(What the exercise asks): Report each line from the listing that the string "Given" appears in.

(Data shown):
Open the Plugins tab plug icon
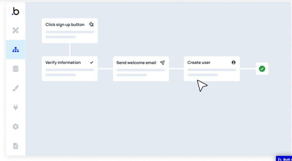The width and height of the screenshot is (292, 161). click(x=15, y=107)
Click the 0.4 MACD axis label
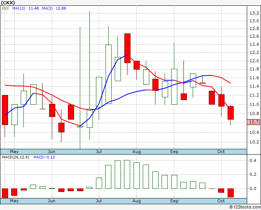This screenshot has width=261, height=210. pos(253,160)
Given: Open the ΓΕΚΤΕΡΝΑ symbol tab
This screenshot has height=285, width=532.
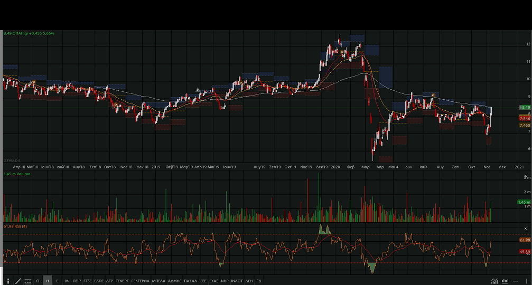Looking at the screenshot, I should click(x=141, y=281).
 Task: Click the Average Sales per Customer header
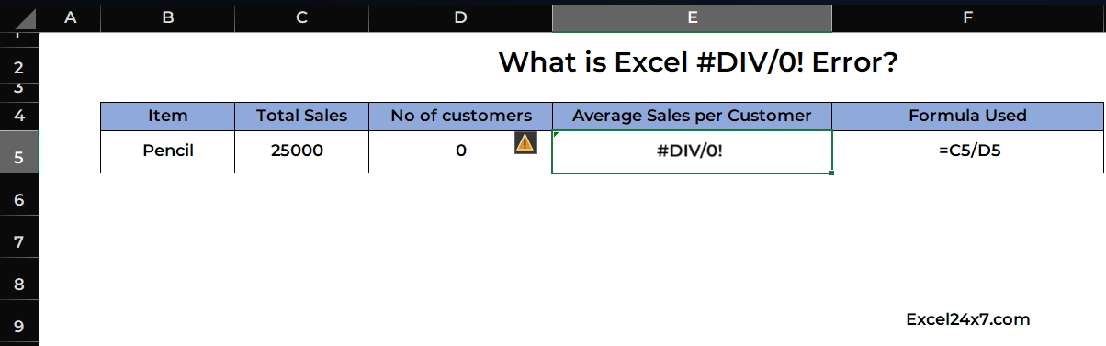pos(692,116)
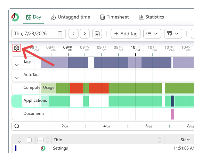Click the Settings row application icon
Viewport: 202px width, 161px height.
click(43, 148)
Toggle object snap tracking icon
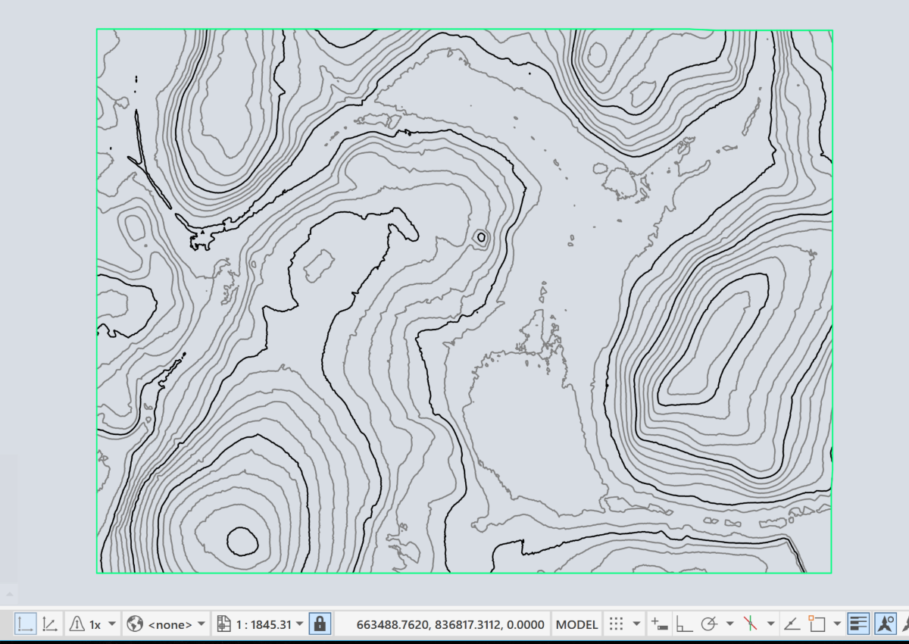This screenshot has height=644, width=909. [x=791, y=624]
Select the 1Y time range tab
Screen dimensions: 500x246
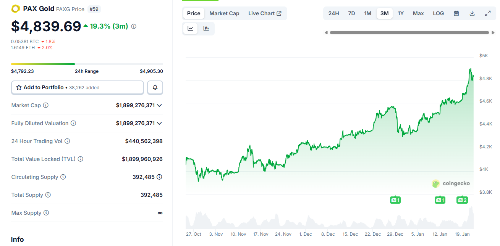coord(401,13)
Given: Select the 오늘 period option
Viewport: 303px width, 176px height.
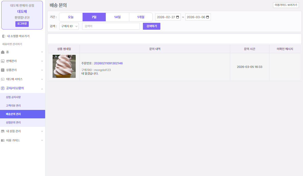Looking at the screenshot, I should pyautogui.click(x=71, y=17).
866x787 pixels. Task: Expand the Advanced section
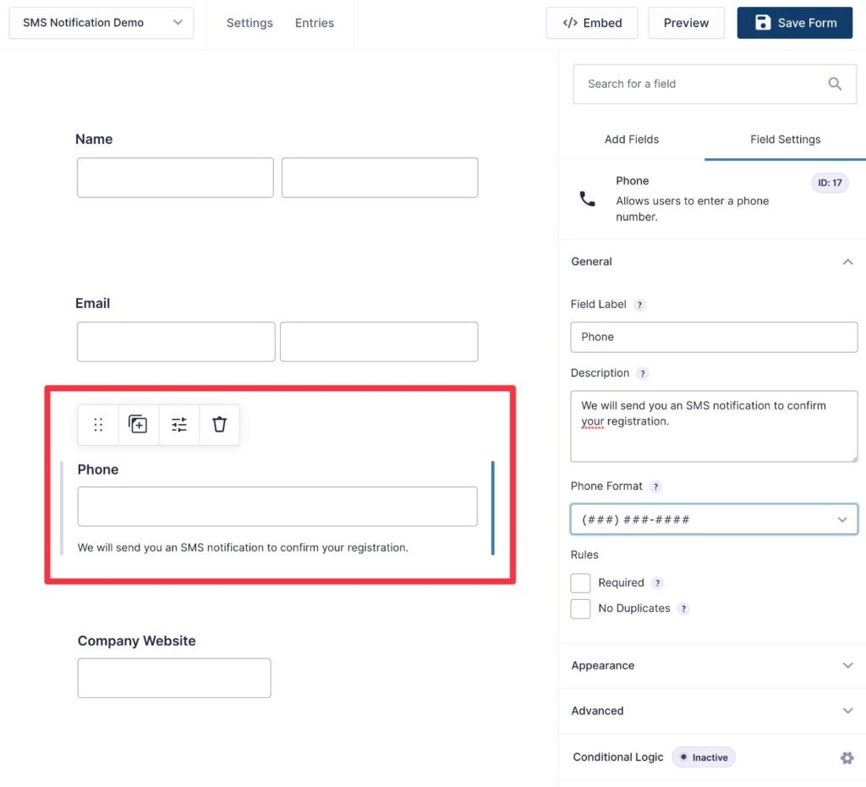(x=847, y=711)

...

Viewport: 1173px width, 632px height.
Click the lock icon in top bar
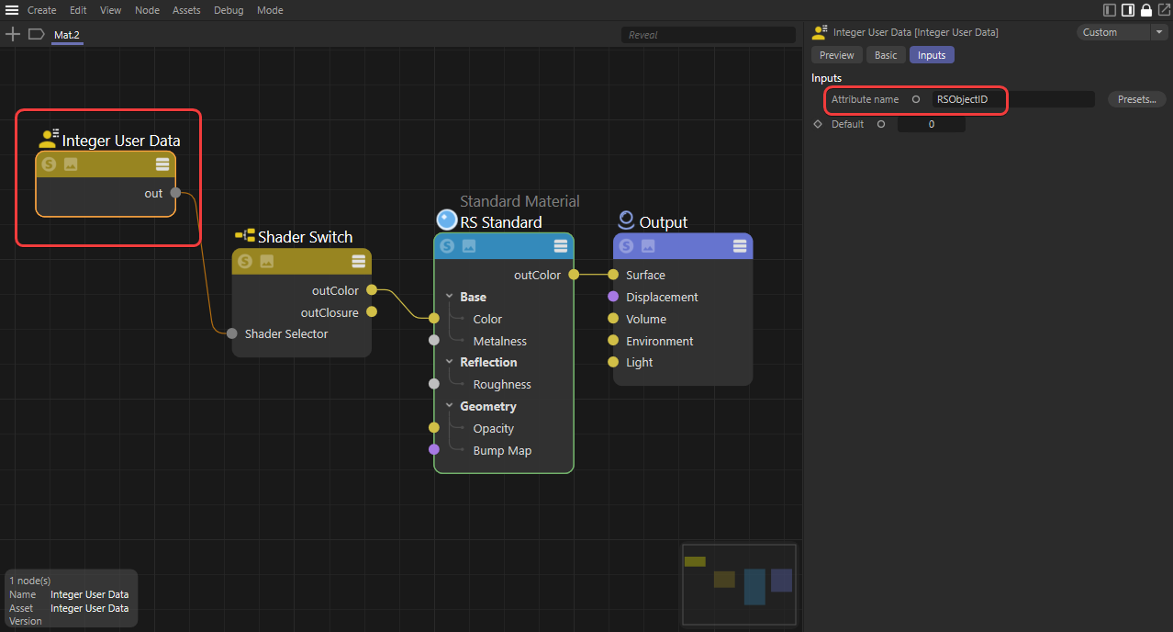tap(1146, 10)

(Written response):
Given: Open the ΓΕΚΤΕΡΝΑ symbol tab
Given: Select the 오늘 period option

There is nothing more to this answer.